Sacituzumab govitecan had previously received FDA approval for patients with unresectable locally advanced or metastatic triple-negative breast cancer according to findings from the phase 3 ASCENT trial (NCT02574455). This trial established sacituzumab govitecan as an effective treatment alternative to chemotherapy in this population. However, the agent's potential role in HR-positive, HER2-negative breast cancer was largely under-explored, Falkson explains.

Efficacy results from TROPiCS-02 demonstrated that sacituzumab govitecan met its primary end point of improved progression-free survival (PFS), showing an increase in median PFS from 4 months with single-agent chemotherapy to 5.5 monthswith sacituzumab govitecan. Median overall survival also increased from 11.2 months to 14.4 months, respectively.

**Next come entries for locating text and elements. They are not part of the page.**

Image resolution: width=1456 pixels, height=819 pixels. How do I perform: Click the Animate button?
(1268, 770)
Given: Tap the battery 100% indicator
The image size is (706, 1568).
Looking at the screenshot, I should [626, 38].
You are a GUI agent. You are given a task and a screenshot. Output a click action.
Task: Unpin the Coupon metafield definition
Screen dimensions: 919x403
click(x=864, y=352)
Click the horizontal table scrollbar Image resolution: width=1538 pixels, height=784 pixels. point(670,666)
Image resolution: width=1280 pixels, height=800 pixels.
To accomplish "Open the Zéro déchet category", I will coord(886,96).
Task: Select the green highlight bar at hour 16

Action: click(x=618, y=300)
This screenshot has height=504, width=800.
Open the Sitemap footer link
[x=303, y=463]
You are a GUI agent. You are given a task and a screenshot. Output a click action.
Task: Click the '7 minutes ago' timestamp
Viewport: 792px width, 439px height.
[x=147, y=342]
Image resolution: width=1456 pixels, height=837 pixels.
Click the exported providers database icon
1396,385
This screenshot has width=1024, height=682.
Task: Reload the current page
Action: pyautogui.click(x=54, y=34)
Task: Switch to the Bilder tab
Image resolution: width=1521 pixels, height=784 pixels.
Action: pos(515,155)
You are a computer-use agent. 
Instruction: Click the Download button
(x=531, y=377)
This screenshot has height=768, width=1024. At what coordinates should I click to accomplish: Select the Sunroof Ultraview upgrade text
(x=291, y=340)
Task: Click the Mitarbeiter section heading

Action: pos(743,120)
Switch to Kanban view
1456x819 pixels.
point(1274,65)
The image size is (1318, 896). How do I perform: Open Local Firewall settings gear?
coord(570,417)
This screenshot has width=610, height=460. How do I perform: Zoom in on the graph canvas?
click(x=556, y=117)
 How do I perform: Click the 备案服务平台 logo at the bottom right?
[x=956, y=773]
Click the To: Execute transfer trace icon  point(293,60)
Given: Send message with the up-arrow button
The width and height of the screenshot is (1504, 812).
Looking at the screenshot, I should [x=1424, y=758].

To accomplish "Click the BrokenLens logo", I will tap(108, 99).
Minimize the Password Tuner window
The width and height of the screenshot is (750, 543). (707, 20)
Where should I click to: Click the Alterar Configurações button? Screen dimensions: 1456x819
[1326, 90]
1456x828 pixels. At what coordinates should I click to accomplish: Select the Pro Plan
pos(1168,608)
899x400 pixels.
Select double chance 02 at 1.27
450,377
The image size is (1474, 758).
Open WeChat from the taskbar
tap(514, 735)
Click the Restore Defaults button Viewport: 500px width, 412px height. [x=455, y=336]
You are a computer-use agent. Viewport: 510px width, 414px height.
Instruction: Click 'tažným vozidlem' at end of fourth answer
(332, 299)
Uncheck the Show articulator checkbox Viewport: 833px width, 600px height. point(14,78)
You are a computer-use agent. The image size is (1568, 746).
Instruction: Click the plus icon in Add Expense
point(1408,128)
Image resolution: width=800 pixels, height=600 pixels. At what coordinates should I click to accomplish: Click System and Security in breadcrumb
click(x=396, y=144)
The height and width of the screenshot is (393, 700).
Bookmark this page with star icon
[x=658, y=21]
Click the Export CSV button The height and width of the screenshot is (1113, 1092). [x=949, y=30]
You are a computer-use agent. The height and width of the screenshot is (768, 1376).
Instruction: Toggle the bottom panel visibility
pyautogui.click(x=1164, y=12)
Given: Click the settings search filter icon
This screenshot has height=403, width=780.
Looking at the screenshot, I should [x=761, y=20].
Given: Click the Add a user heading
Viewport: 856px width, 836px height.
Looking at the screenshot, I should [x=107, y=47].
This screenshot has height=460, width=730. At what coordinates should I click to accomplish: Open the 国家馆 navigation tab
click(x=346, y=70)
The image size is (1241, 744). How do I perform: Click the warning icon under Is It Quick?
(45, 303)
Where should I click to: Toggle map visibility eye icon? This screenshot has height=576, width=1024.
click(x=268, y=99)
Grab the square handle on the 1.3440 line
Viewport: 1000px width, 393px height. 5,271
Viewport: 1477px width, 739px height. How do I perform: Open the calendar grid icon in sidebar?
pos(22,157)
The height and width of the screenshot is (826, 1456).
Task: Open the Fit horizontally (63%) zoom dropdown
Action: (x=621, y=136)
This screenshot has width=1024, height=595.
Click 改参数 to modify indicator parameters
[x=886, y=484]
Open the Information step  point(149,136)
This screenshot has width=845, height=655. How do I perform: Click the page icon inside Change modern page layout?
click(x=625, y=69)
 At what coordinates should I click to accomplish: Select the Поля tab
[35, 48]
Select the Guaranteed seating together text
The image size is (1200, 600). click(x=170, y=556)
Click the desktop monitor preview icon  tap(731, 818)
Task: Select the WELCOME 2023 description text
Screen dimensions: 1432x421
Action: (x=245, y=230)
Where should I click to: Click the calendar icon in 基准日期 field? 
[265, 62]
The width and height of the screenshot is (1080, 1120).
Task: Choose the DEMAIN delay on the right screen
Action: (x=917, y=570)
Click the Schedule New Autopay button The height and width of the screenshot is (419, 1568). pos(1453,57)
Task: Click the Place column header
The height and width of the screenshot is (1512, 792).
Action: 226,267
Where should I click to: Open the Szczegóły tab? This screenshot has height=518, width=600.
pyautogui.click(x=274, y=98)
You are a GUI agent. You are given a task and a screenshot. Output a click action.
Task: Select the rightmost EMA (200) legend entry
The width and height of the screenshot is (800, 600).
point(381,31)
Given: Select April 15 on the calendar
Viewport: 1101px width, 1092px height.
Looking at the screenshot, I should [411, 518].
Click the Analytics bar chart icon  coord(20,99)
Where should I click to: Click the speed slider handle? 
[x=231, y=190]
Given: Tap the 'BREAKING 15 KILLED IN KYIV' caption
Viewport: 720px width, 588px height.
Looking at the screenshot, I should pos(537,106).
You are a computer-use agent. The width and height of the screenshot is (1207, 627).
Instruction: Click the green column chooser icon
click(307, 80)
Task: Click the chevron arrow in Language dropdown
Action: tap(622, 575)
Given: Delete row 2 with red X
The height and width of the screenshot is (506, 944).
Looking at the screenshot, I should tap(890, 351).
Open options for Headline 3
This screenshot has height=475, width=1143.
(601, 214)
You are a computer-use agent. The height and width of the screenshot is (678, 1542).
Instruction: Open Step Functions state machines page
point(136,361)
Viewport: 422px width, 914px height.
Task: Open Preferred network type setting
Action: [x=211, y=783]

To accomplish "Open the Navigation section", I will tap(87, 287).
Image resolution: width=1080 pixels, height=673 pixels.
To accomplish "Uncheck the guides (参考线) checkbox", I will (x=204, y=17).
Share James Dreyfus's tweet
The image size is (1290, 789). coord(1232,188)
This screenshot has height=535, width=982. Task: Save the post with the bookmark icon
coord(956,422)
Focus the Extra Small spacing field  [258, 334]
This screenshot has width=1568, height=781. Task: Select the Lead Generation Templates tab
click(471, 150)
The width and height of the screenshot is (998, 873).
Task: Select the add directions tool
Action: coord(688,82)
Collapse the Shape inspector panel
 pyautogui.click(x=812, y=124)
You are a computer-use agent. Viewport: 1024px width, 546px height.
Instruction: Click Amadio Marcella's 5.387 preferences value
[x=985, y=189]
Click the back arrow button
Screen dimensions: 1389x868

Amongst the 74% of patients who experienced grade 3 or higher adverse effects (AEs), diarrhea and hematologic toxicities were commonly observed, Falkson states. No ocular toxicities, grade 3 or 4 cardiac events, or peripheral neuropathy were observed with sacituzumab govitecan, Falkson continues. There was also no incidence of interstitial lung disease (ILD) with the agent, which was highly encouraging, she notes. Conversely, the incidence of ILD in the investigator's choice arm was 1%. The regimen was therefore deemed effective and tolerable in this patient population. These data also showed that the agent improved quality of life, Falkson concludes.